## WORK INSTRUCTIONS
Put every line of the items below into a Markdown table with the columns Row and Line, numbering each row and skipping blank lines. Leave the pictures out of the table.

=======

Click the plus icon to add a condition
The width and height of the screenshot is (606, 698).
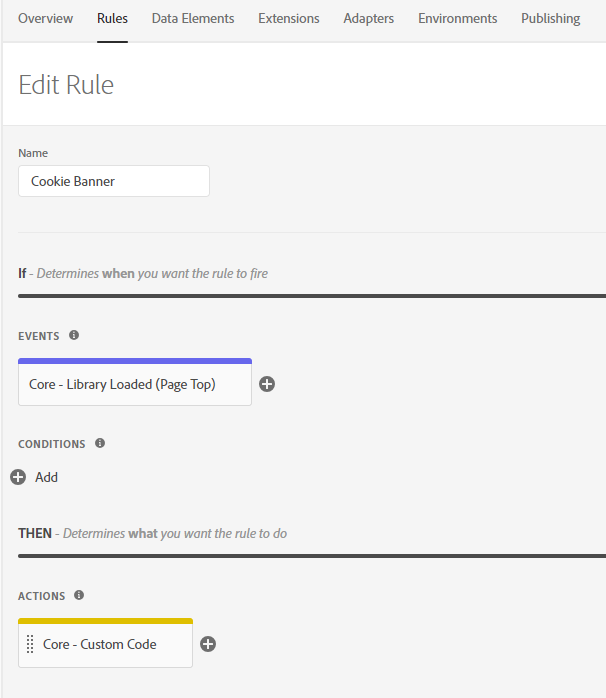(18, 477)
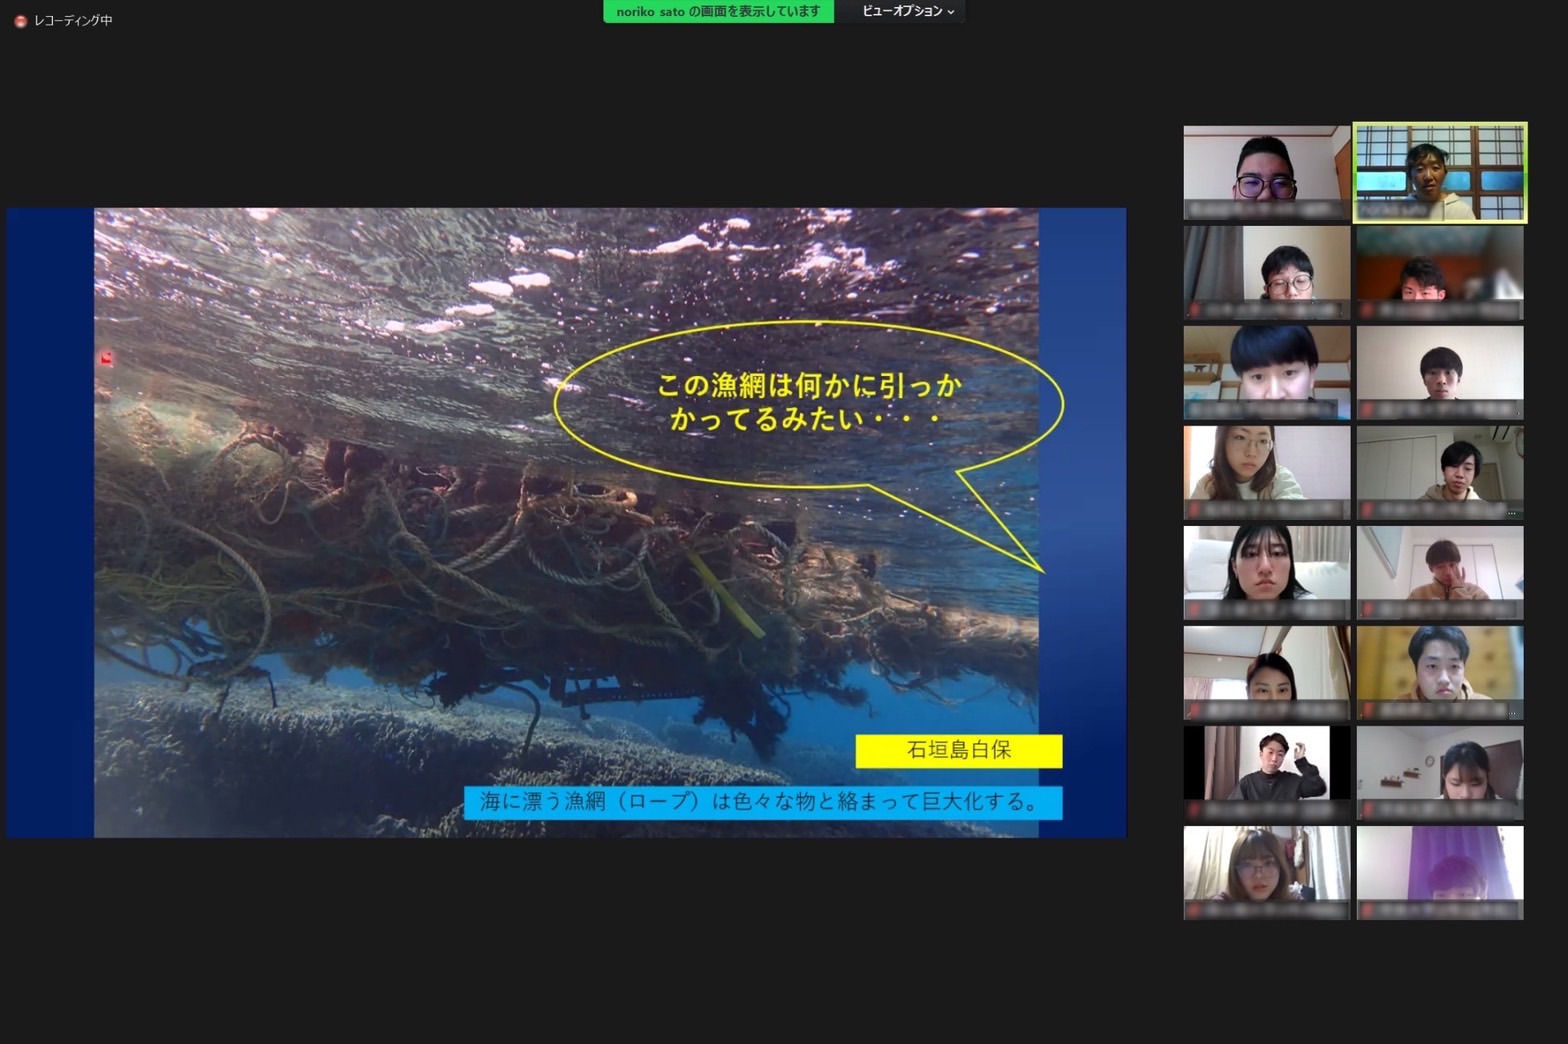Select the video tile with orange wall background
The width and height of the screenshot is (1568, 1044).
click(x=1439, y=272)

=======

## CORRECT OUTPUT
| Row | Line |
|---|---|
| 1 | Click the plus icon to add a condition |
| 2 | The width and height of the screenshot is (606, 698). |
| 3 | (18, 477) |
| 4 | Select the video tile with orange wall background |
| 5 | The width and height of the screenshot is (1568, 1044). |
| 6 | click(x=1439, y=272) |